If cardio makes you feel like a hamster on a wheel, here’s my advice: get off the hamster wheel. Get outside. Break out those expensive running shoes you promised yourself that you’d use one day, or that bike that’s collecting cobwebs in the garage, or those rollerblades that you begged for three Christmases ago. Connect with all of the things around you, especially nature. You will scarcely even notice cardio is happening as you cruise through the woods, or around a park, or along the beach. Most of us could go right out our front door and do hours of cardio without ever seeing the same thing twice.
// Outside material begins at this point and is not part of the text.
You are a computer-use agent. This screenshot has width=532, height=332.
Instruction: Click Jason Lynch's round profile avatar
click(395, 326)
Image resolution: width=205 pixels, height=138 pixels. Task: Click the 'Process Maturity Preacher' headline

While you’re at it, leave your headphones at home. Your need to be constantly entertained is a crutch that is getting in the way of your training. Having your hearing back will help you make that connection with nature, or the cute girl or guy you pass by. It might even keep you from getting hit by a car, or attacked by a cantankerous squirrel. In any case, when you stop making such a production out of trying to keep yourself optimally equipped and amused, you will have one less obstacle to just getting the thing done.
Training Slower Won’t Make You Faster
While it’s true that training slower won’t make you go faster, it will help you go longer, more often, and with less recovery. Training the aerobic system allows your metabolism to become more fat-adapted, increases the efficiency of every heartbeat, and can even induce beneficial changes at the vascular and cellular levels. Those changes, in turn, will make you go faster, and add some longevity to your athletic career, or even your life. Seems like a pretty good tradeoff, to me.
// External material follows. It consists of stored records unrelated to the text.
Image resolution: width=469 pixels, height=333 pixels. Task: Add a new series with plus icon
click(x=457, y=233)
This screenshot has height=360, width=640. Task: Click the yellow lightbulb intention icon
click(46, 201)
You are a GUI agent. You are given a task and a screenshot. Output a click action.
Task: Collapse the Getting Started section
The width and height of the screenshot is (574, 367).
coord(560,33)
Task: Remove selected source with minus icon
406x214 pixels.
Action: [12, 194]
As with any training tool, there are diminishing returns from an excess of long, slow training. You should also be lifting heavy, running fast, and pushing yourself into the pain cave on a pretty regular basis. But if you’re doing it every day, you’re ignoring the motor that powers 99% of your life.
Take an honest look at your recent training history. How many days in the last ten have your workouts left you flat on your back? If the answer is ten, or if you find yourself sucking wind for several minutes after everyone else has recovered, or you just don’t seem to have the motor you wish you did, maybe it’s time to can your excuses and give cardio another look.